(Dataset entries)
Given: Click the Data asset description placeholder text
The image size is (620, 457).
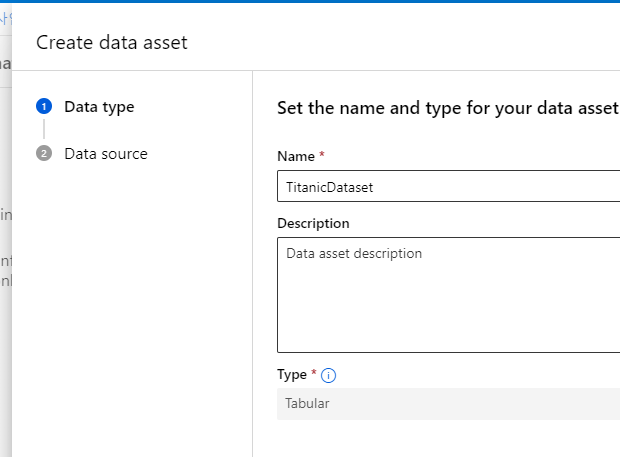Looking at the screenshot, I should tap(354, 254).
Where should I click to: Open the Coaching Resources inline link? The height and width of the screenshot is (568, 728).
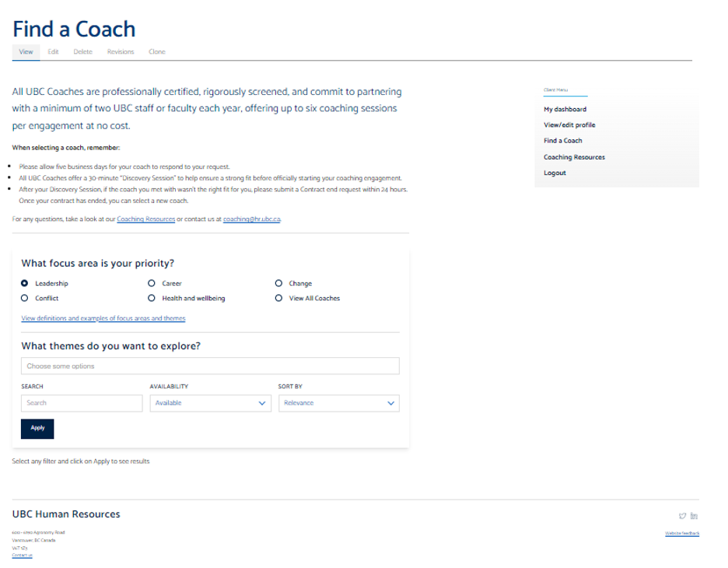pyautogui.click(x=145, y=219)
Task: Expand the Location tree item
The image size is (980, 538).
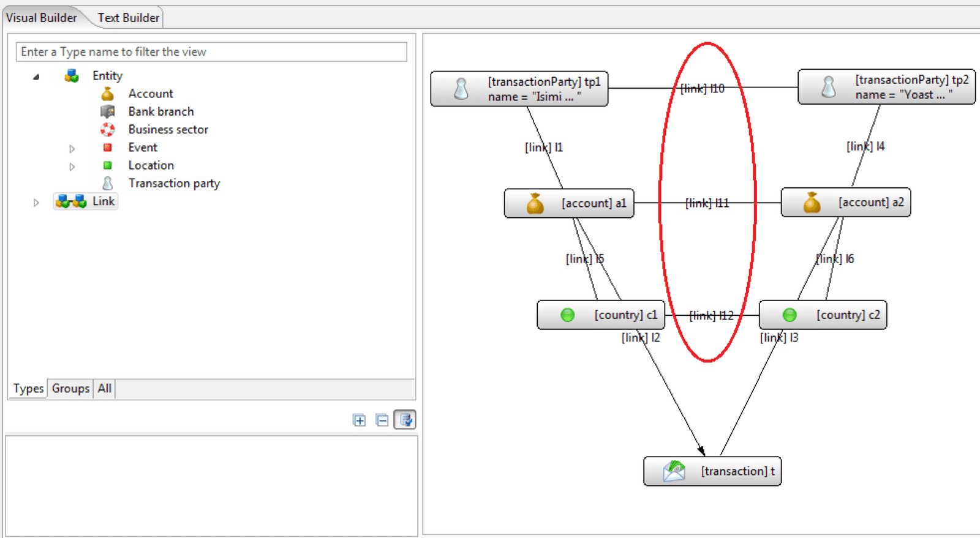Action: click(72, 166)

▶ Action item
Write the records out again exactly; none of the pictures belong in the copy.

▶ Final answer
Given: Click the Data asset description placeholder text
The image size is (620, 457).
Looking at the screenshot, I should tap(354, 254).
Where should I click to: Open the Coaching Resources inline link? The height and width of the screenshot is (568, 728).
pyautogui.click(x=145, y=219)
Task: Expand the Location tree item
The image size is (980, 538).
Action: click(72, 166)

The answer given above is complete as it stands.